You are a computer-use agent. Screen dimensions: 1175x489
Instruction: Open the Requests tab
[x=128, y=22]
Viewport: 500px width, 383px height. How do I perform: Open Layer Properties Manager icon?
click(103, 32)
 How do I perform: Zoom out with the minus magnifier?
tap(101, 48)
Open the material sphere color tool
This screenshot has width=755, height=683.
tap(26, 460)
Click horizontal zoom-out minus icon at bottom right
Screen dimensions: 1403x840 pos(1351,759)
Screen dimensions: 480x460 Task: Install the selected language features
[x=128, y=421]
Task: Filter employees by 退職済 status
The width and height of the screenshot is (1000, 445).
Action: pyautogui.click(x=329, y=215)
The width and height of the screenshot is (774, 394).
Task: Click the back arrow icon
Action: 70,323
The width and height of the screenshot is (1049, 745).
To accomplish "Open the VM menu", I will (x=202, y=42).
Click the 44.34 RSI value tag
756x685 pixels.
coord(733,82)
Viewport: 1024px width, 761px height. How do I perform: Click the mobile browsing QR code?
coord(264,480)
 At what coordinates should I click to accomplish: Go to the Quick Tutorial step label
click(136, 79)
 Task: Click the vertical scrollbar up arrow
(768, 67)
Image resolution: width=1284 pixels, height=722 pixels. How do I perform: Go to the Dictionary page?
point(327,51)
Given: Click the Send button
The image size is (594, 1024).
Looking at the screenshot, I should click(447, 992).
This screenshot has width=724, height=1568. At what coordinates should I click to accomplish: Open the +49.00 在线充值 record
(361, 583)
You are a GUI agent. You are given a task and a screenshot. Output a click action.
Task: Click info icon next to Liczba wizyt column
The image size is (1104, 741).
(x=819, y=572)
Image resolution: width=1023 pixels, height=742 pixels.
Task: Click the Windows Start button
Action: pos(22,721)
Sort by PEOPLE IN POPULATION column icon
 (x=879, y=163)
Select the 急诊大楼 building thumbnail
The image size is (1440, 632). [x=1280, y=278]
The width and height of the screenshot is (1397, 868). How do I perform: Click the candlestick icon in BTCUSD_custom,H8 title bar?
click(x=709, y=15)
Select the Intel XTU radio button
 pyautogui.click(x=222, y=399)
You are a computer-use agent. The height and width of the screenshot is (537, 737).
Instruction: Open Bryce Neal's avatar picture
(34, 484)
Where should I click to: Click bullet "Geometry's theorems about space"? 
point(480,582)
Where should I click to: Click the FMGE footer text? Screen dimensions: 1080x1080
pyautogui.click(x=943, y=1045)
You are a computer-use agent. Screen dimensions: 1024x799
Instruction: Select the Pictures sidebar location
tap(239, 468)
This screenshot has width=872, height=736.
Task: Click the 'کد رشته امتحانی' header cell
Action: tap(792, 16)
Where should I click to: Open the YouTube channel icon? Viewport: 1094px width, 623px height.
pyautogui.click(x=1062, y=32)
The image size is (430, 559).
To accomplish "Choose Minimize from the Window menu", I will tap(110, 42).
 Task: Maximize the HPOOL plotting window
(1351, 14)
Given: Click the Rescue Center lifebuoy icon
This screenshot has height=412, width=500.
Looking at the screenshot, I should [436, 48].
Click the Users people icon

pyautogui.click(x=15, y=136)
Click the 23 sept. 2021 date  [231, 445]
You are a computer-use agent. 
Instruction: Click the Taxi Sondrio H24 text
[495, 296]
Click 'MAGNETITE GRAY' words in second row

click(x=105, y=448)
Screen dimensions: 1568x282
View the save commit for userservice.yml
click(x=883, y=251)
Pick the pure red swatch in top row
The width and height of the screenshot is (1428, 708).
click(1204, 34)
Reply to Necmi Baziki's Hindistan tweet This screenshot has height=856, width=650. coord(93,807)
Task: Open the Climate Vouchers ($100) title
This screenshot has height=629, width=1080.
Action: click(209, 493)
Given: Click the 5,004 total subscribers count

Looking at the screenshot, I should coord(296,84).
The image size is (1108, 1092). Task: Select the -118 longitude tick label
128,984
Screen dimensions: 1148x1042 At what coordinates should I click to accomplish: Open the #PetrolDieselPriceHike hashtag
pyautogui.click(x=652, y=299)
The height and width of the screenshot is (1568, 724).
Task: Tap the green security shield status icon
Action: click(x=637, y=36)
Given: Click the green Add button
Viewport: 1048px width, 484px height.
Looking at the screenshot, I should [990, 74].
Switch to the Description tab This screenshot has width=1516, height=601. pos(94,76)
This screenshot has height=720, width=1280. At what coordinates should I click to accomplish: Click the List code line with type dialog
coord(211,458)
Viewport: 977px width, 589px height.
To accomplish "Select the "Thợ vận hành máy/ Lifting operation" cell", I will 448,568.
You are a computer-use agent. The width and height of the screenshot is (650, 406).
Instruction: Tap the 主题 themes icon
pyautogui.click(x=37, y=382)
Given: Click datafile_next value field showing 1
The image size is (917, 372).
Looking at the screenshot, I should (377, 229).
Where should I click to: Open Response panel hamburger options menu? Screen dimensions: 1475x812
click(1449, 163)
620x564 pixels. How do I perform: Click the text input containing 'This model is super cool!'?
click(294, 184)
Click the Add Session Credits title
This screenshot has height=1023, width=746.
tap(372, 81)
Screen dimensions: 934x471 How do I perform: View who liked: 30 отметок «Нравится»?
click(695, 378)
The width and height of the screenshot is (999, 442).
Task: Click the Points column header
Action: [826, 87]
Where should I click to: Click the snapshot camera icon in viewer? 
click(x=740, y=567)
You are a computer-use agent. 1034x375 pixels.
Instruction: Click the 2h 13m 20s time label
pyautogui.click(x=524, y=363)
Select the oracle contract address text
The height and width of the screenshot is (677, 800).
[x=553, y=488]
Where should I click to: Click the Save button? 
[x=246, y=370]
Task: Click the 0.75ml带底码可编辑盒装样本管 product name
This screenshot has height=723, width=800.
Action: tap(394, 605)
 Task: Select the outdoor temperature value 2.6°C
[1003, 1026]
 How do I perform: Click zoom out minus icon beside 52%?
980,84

▸ PROMPT
Whenever the string "computer" shows up in a line of the records, that line counts; state how many lines count, and only that.

▸ RESULT FOR THIS EXERCISE
6